Niet geloven in hun traanogen

Fatima weigert niets. “Mag ik in uw badkamer kijken?”, vraagt Veenstra. Een half uur na het gesprek op het DWI loopt Veenstra door het huis waar hij eerder vandaag al twee keer buiten stond. Fatima knikt. Zijn hoed heeft hij in de auto gelaten, zijn regenjas heeft hij aan. Hij heeft zich gehaast. “Beter zo snel mogelijk na het gesprek op bezoek gaan.”

Als hij aankomt op het adres stuurt Fatima net haar kinderen weg om buiten te gaan spelen. Haar broer (“Nee”, verbetert Veenstra later glimlachend, “iemand die zich voorstelt als haar broer”) is er ook. Hij heeft geen legitimatiebewijs bij zich, zegt hij. Zijn portemonnee ligt op het politiebureau.

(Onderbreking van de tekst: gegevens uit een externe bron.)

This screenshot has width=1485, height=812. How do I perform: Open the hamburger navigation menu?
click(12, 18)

Veenstra bekijkt elke kamer in het huis. Voor hij een lade of kastje openmaakt, vraagt hij om toestemming. Op een formulier op een clipboard noteert hij alles wat hij ziet. ‘Badkamer: tandenborstels, crèmes (geen mannenspullen). Gang: wasgoed (kinderen), curverbox met prullaria. Kinderslaapkamer: twee bedden, wasmand, Xbox 360. Speelkamer: televisie, Playstation 3, Nintendo Wii. Huiskamer: heel grote flatscreentelevisie, kunst aan de muren. Slaapkamer: grote flatscreentelevisie, Philips zonnebank, kledingkast.’

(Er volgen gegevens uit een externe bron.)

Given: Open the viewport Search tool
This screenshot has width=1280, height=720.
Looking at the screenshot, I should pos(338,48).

“Mag ik in die kledingkast kijken?” Fatima knikt. Vanaf de gang houdt haar broer alles in de gaten. Vrouwenkleding, Veenstra telt de aantallen en maakt een notitie. Op de bodem van de kast staat een kleine zwarte kluis.“Wat zit daarin?” Fatima haalt haar schouders op. “Niets bijzonders. Een paar sieraden.” Veenstra wil toch kijken. Fatima stemt toe. Op haar knieën opent ze de kluis. Inderdaad, een zwartfluwelen zakje met een paar kettingen en armbanden. Veenstra is er niet in geïnteresseerd. “En dat?” Ze toont hem een plat kistje van zwart staal. Het zit op slot. “Wat zit erin?” Fatima: “Niets.” Veenstra schudt het heen en weer ter hoogte van zijn oor. Een metalig gebonk, zacht maar duidelijk hoorbaar. “Hier zit wel iets in.” Fatima haalt haar schouders op. “Ik weet het niet. Ik heb de sleutel er niet eens van. Het is niets belangrijks.”

Dan valt Veenstra’s oog op een derde voorwerp in de kluis: een EHBO-tasje. ‘Volkswagen’ leest het op de zijkant. “Dat wil ik graag even zien.” Fatima werpt een blik op haar broer, die in de deuropening staat, en haalt het oranje tasje uit de kluis. Ze laat Veenstra de inhoud zien, maar geeft het tasje niet aan hem. Veenstra knielt naast haar neer. “Wat is dat?” Fatima: “Wat is wat?” “Onderin de tas. Dat zwarte. Wat is dat?”

Plotseling stormt Fatima’s broer de kamer in. “Dit is belachelijk”, schreeuwt hij. Met zijn vinger wijst hij naar Veenstra. “Wat is dit? Ik heb jullie al zo vaak over de vloer gehad. Dat ging nooit zo. Waarom kijken jullie bij mijn zus overal? In haar slipjes, enzo?” Veenstra komt weer overeind. De twee staan nog geen tien centimeter uit elkaar. Hij heeft intussen gezien wat er in de EHBO-tas zit. Een sleutelbos, met daaraan een zwarte keycard. “Van mijn moeder”, zegt Fatima zacht. “Van mij!”, schreeuwt haar broer. “Geef hier, dat ding is van mij. Niet van mijn zus, van mij.” Veenstra wacht even voor hij de sleutelbos teruggeeft. Op de keycard staat de naam van een luxe appartementencomplex in Turkije.

Met stevige halen roken Fatima en haar broer enkele minuten later een sigaret in de keuken. Veenstra legt uit dat hij haar bijstandsuitkering niet weer aanzet. De broer ijsbeert scheldend door de keuken, Fatima blijft rustig. Ze mag het aanvechten.

Namen van klanten, adressen en kentekens zijn uit privacyoverweging gefingeerd.